═══ Selected excerpt
From the Editor

Townhouse Notes May 2017

Allison Miller | May 1, 2017

Professional envy—wanting what another person has—pervades our community, silently. Although several academic blog posts and online magazine articles about envy turn up with a Google search, nonacademic writers have explored it with far less hesitation, as Theresa McPhail pointed out in Vitae last year. Envy penetrates our ranks, but its invisibility makes measuring its depth impossible. Nor, really, can we comprehend its history.

In the absence of much direct evidence, historical practice turns us to context. Like people in most employment sectors today, historians work in climes of scarcity. With what seems like glee, some government officials demand obscene belt-tightening in public resources, including higher education and other knowledge-­producing institutions. Working conditions decline within and outside academe, as do employment prospects. In higher education, scholars without the possibility of tenure often have little job security, but even those who have tenure fear its demise. Ideally, every grant, every prize, every book contract, every positive journal review leads to professional advancement and other tangible rewards. But in an environment of scarcity, there might seem to be only so many of these opportunities, for scholars in fields large and small.
══════
═══ Data extract
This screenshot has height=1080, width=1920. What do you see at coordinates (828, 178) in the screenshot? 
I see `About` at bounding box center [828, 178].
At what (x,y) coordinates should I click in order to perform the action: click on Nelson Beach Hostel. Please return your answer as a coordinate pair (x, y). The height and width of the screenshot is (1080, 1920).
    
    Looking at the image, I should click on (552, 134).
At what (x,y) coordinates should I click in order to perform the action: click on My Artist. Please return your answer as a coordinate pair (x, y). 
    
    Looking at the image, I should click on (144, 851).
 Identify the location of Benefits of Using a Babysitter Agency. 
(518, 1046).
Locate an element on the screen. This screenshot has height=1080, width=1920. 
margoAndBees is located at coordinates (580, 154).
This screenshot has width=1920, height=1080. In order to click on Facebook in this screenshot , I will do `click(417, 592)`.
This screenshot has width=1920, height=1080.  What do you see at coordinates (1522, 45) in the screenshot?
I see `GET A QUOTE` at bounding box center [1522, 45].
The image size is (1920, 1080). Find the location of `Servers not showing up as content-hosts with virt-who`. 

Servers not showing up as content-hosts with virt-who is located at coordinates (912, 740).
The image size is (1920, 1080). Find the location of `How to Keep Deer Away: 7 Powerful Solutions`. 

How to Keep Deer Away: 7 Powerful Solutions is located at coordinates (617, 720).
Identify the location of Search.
══════
Directions: Copy out the part of the editor's note on professional envy that begins at the words "Townhouse Notes May" and ends after the words "comprehend its history.". The entries have nothing to do with what comes next.

Exercise solution:
Townhouse Notes May 2017

Allison Miller | May 1, 2017

Professional envy—wanting what another person has—pervades our community, silently. Although several academic blog posts and online magazine articles about envy turn up with a Google search, nonacademic writers have explored it with far less hesitation, as Theresa McPhail pointed out in Vitae last year. Envy penetrates our ranks, but its invisibility makes measuring its depth impossible. Nor, really, can we comprehend its history.